Sin ellos, acaso el Héroe —tan generoso— y el Pueblo —tan sensible, tan íntima y definitivamente justiciero— se entenderían. Pero entre el Héroe y el Pueblo se interpone una pululación parásita. Si no se da a ésta lo suyo, el esfuerzo y la disposición para una mutua simpatía abortan. Y lo suyo ha de ser, casi siempre, una claudicación. Entonces, una disyuntiva: o el adalid del espíritu acepta la tristeza del claudicar, o se marcha. Se marcha de su tierra, como hizo Brandes ayer. O del mundo, como hará, por vencimiento inexorable, mañana.
De la Patria al Cielo se titula un cuento de un idólatra del localismo, nuestro Antonio de Trueba. Al ferviente de la ecumenicidad no le queda otra solución que adoptar un lema bastante distinto: De Europa al Cielo.
«STURM UND DRANG».— En tanto que Europa no constituya a su vez una Patria, una sobrepatria, esto será una gran tragedia.
Así aparece de trágica hoy, a nuestros ojos, la figura de Georg Brandes. Enhiesto y solitario, le adivinamos en la lejanía. Los dos mechones blancos coronan su alta frente, como dos cuernos luciferinos. Los dos ojos, tan claros, despiden relámpagos de tempestad, que hace ya más de medio siglo que dura. Tal vez, paréntesis en el largo meteoro, sólo ha habido aquí algunas horas azules.

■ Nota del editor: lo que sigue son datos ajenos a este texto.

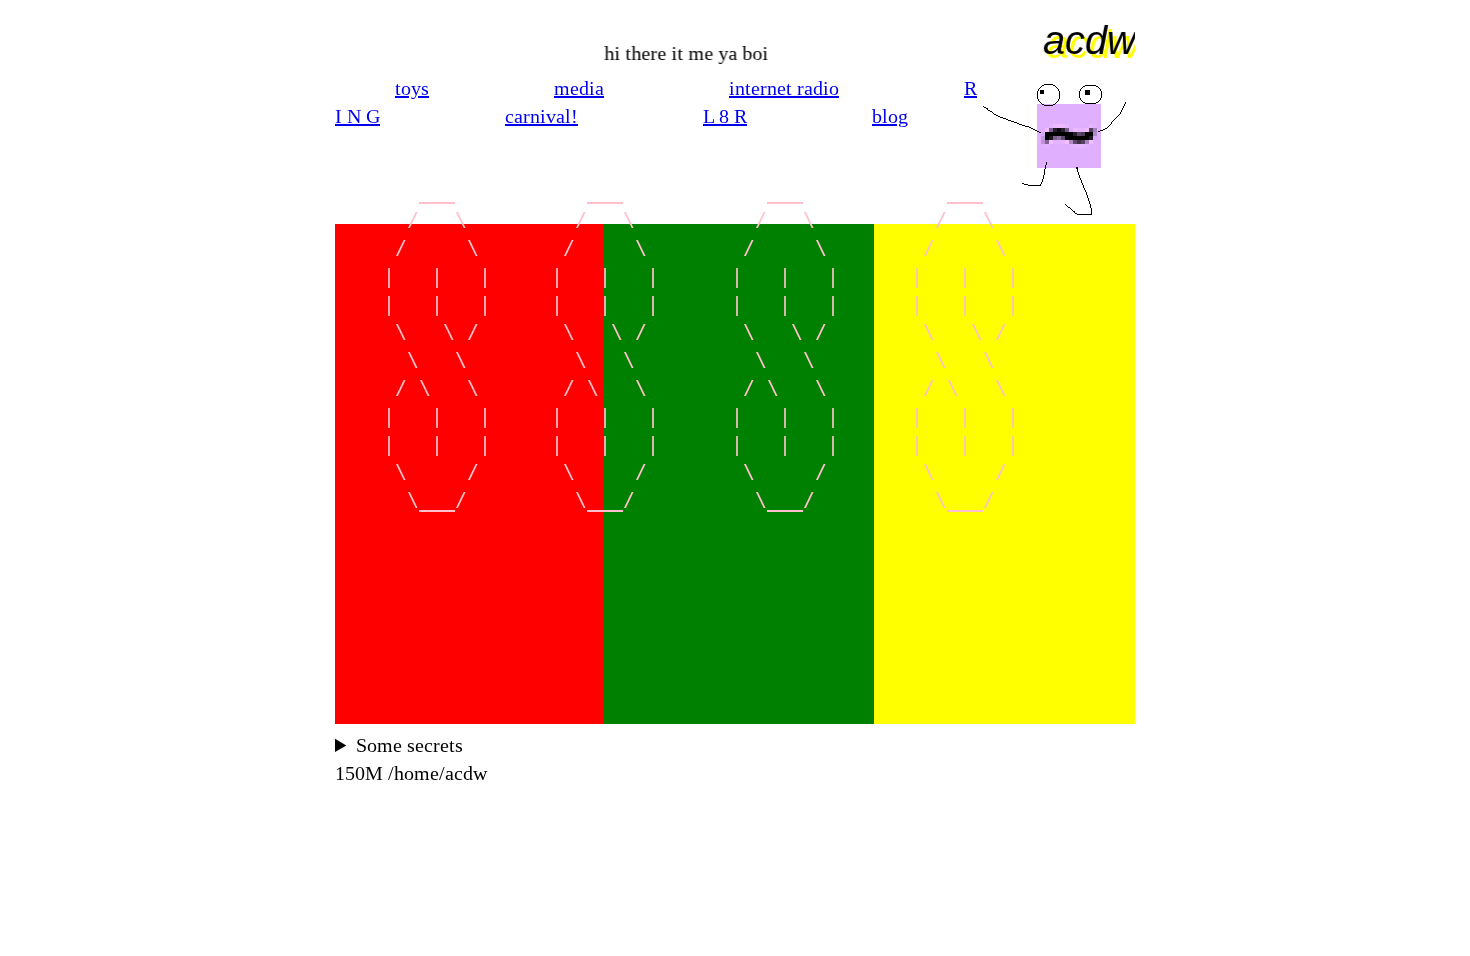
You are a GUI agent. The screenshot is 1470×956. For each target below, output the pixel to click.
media (579, 88)
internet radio (784, 88)
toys (412, 88)
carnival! (541, 116)
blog (890, 116)
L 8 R (725, 116)
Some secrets (409, 745)
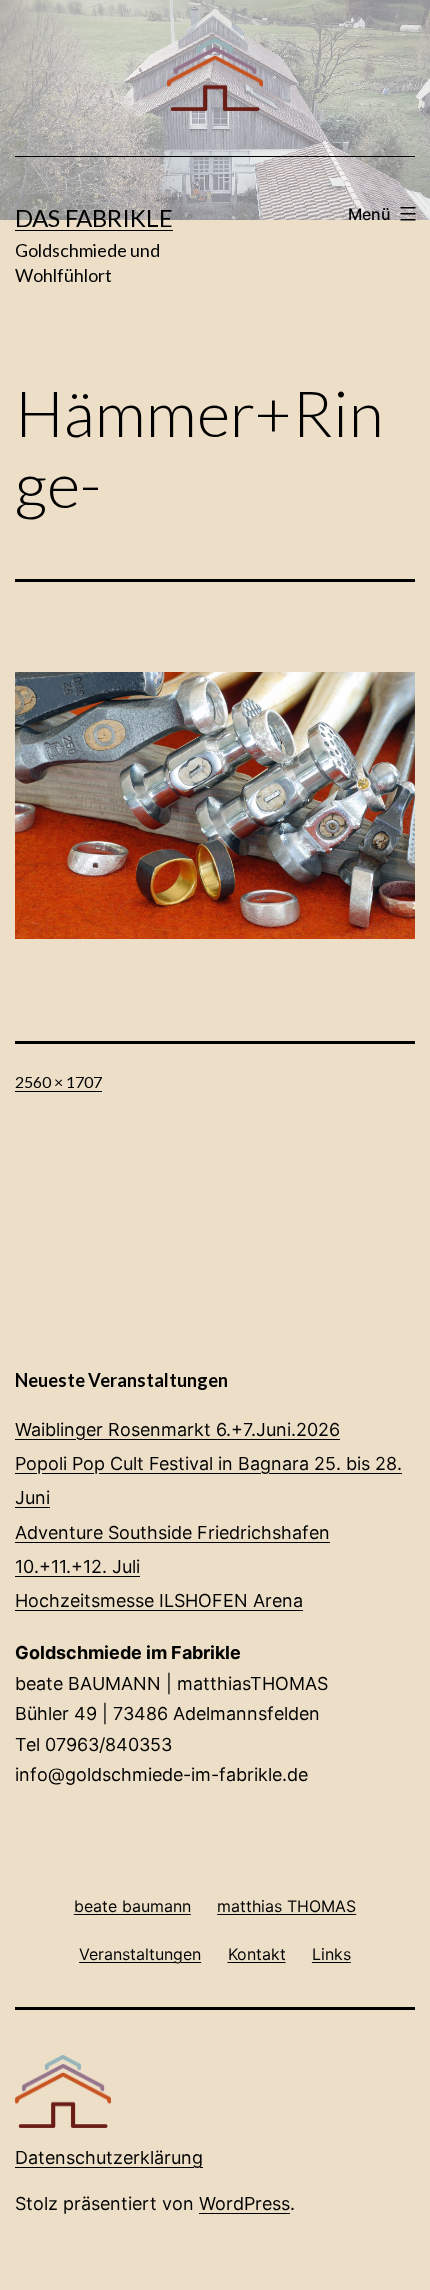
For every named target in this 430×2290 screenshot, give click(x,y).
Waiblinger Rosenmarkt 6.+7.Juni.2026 (177, 1429)
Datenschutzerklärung (109, 2157)
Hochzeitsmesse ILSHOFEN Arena (159, 1600)
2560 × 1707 (58, 1081)
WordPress (244, 2203)
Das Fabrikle (94, 217)
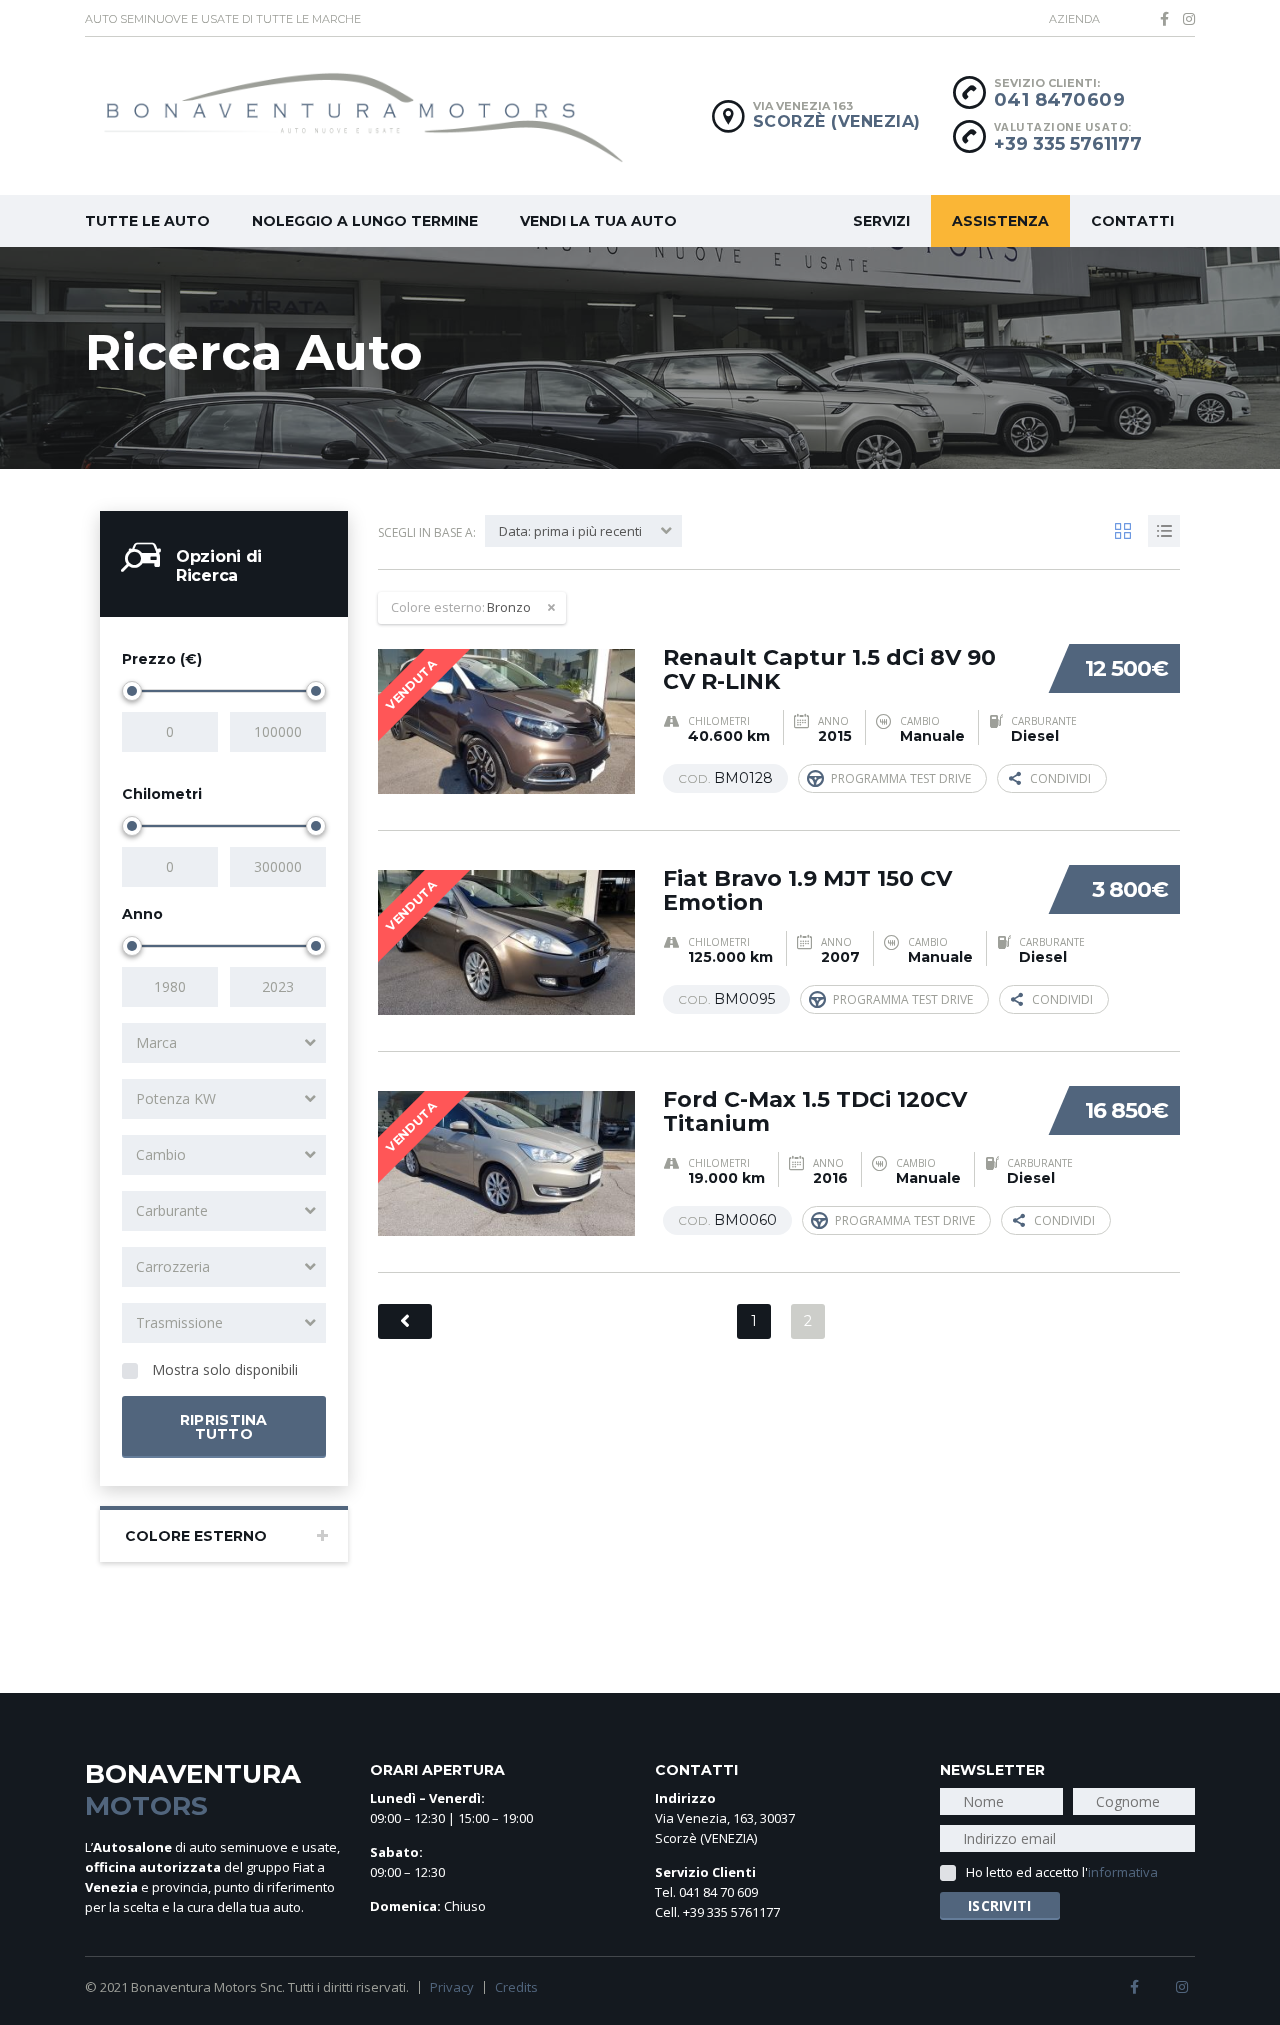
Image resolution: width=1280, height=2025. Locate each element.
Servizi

Han durado poco. Todavía no se ha descargado sobre la tierra toda la enorme carga de electricidad espiritual que este hombre traía consigo.
Tan incesante ha sido la pugna tormentosa, que la voz de lo alto que este hombre ha podido articular entre truenos, la voz de Jehová intercalando sílabas entre redoblantes, no la hemos podido percibir con nitidez todavía. No sabemos, en rigor, qué mensaje nos ha traído este profeta. Apenas si, en el confuso y agitado conjunto, alcanzamos a percibir, mejor, a adivinar, esta expresión: Europa.
Lo demás, ante la parvedad de este vocablo, y ante la gravedad de esta posición, ni lo oímos, ni siquiera lo queremos oír. Puestos a noticia clara, al casi imposible análisis de detalle, seguramente habíamos de separar entre las insinuaciones deslizadas a través de las rendijas del tormentoso estrépito no pocos puntos de fundamental disensión. No. Brandes no es uno de los nuestros…
¿Qué más da? Lo que hace palpitar nuestro corazón no son las ideas de Brandes, sino el atroz destino de Brandes.
Al único superviviente de una erupción del Vesubio no se le pide el pasaporte.